Problem description:
Express everything from the line containing "At what coordinates" down to the line containing "[x=426, y=221]" as a JSON list of strings, one string per line with blank lines skipped. Leave out the pictures.

Extracted entries:

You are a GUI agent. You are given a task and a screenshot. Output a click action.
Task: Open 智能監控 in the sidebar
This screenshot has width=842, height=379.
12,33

...

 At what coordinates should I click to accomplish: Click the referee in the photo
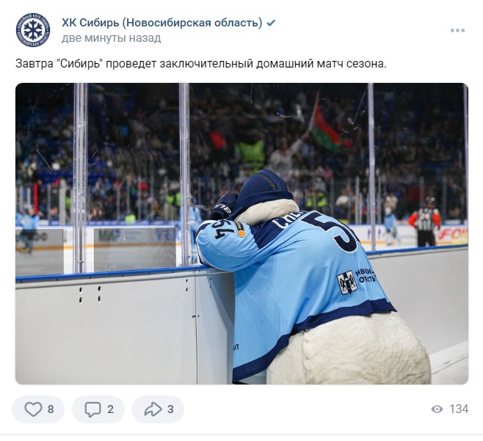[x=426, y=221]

Response to the exercise:
[
  " At what coordinates should I click to accomplish: Click the referee in the photo",
  "[x=426, y=221]"
]